Attempted Repair or Refit in 1469
The River Usk has a large tidal range, and it appears that the vessel was deballasted and carefully floated into a side channel or Pîl[14] on a very high tide and then positioned on a pre-erected cradle made of oak and elm logs.

The ship appears to have been undergoing a major refit, as evidenced by the shaping and inserting of British-grown timber (dating to after 1465) into the vessel. However, before this repair work could be completed, the cradle seems to have collapsed, with the ship heeling over onto its starboard side.

The subsequent incoming tides appear to have flooded the vessel with silt and water. However, at the time, efforts were made to drain, pump out and right the ship, and when these failed, attention turned to salvaging the accessible timber and iron (for reuse), along with removing larger items such as anchors, guns and rigging. The salvaging of the vessel involved hacking at the upper works with axes and removing substantial amounts of the lapstrake planking, framing and internal timbers. The salvaged material would have been readily reusable in other ships or building works. During this salvage work, numerous disarticulated timbers were placed in the vessel’s hold.

The Crew
Whilst there are no extant records to indicate how many crew members the Newport Medieval Ship had, it would have required a sizable crew to operate a three-masted ship of its size and capacity. The exact number of crew members would have varied depending on the specific voyage and cargo being transported. A vessel of that size would have required a captain, navigator, sailors and a number of skilled workers such as carpenters, cooks etc. It is also possible that additional crew members were hired temporarily for specific voyages.

Initially, there were no plans to preserve the ship, but local people campaigned so keenly for preservation it led to the formation of a support group – the Friends of the Newport Ship.[15]  Initial estimates suggested that preservation would cost about £3.5 million, a sum eventually found by the Welsh Assembly Government and Newport City Council.

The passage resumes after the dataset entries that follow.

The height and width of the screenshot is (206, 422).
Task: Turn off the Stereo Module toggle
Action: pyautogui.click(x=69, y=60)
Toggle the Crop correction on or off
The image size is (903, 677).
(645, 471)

All of the ship’s timbers have subsequently been raised and transferred to a dedicated industrial unit which the local council describes as “now the biggest wood conservation centre in the UK“, where preservation took place, and research continued. Due to its size, it has not been possible to display the ship in the basement of the new arts centre, as was originally proposed.

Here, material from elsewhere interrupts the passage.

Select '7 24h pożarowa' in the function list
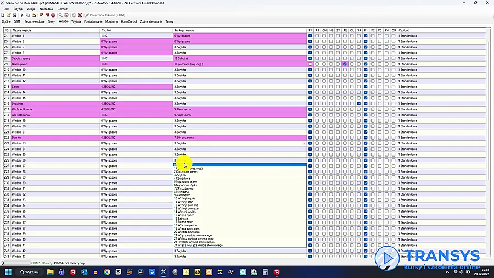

After the ship’s discovery, the timbers have undergone a lengthy and painstakingly careful conservation process so the ship can be displayed to the public. It remained in pieces until the conservation treatment was complete. The ship is considered an important historical artefact and significant for the research on the shipbuilding technology and trade of the medieval period. In January 2020, BBC reported that archaeologists can now, after 20 years of painstaking restoration, start to reassemble the wreck of the ship. Experts believe the medieval vessel is as significant a find as King Henry VIII’s Mary Rose – and is a century older.[16]

Structure of the Ship[17]
The excellent condition of the ship’s timbers may be due to the low oxygen level in the mud of the River Usk, which has inhibited the presence of woodboring creatures.

At some time during its berth, the port (left) side of the ship was cut down about 9 feet (2.7 metres) above the keel, but fortuitously this has preserved the correct shape of the hull. The starboard (right) side, which collapsed onto the river mud long ago, together with the ship’s frames, has been preserved to almost its full height, although the collapse has distorted some planking.

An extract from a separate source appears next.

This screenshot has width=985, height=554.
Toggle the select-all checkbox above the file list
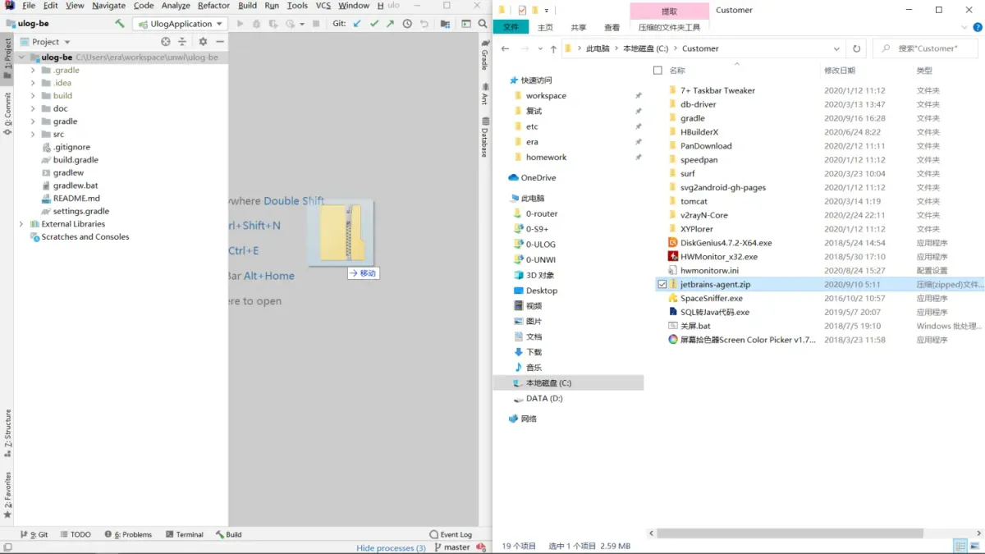(657, 71)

The ship’s dimensions have now been estimated at around 116 feet (35 metres) in length and around 27 feet (8.2 metres) in width. It had an estimated carrying capacity of 161 ‘tons burden‘. That was a contemporary measure of ship size based on the number of tons of wine a ship could carry. In the 1460s, customs accounts of nearby Bristol, vessels of over 150 tons were typically called ‘navis‘ (great ship) and used primarily for long-distance voyages to southern Europe, particularly Lisbon.

The vessel was clinker built, with each plank overlapping the one below, the lower plank always being on the inside of the one above. The planks of the outer hull were positioned first and, on the ship, were secured to each other with iron nails driven through the overlap from the outside and then fitted with iron rove plates. The end of each nail was then hammered flat against the rove to produce a tight seal. Gaps along the overlap were secured by caulking with tar and animal hair. Hair from horses, cows, sheep and goats has been identified in the Newport ship. The frames (ribs) of the ship were then fitted inside the hull and secured to the planks. Each framing piece was secured to the keel (spine) of the ship by having its keel cut-out placed over the keel and held by the precision of fit. Nails and trenails have not been used in this ship to secure frames to the keel. For reasons still unknown, the keel is beech, but the rest of the ship is made of oak – a possible explanation is a simple shortage of oak compared with beech at the time of construction. Almost all woodwork on the vessel was done using axes and adzes with saw marks found on only a few timbers.

The ceiling planks were, on average, 25mm thick, whilst the stringers varied from 48 to 97mm in thickness. The planks were fastened to the frames with small iron nails, whilst the stringers were connected to the frames with two oak treenails of about 30mm diameter at each intersection.[18]

Inside the frames were stringers: longitudinal structural components. Seven runs of stringers were found on the more-preserved starboard side. Between the stringers, the inside of the hull was lined with ceiling planks – these are thinner than the stringers and, together with the stringers, served to stop cargo or ballast from coming into contact with the inside of the external planking of the hull.  The stringers and the ceiling planks were made of sawn oak, contrasting with the radially split hull planks and the hewn framing. The highest surviving stringer shows evidence of supporting the first deck.[19]

During restoration, the timber cleaning led to the discovery, on the planking of the outer hull, of a series of marks deliberately scribed into the wood. These appear to be either individual shipwrights’ marks or instructions for the positioning of planks or fastenings. The conservation team hopes a pattern will emerge as the recording process continues. During mid-2007, the cleaning of barrel-top fragments revealed merchant marks. Some of these may resemble known marks of merchants from Bristol, but this is not proof that they originated there.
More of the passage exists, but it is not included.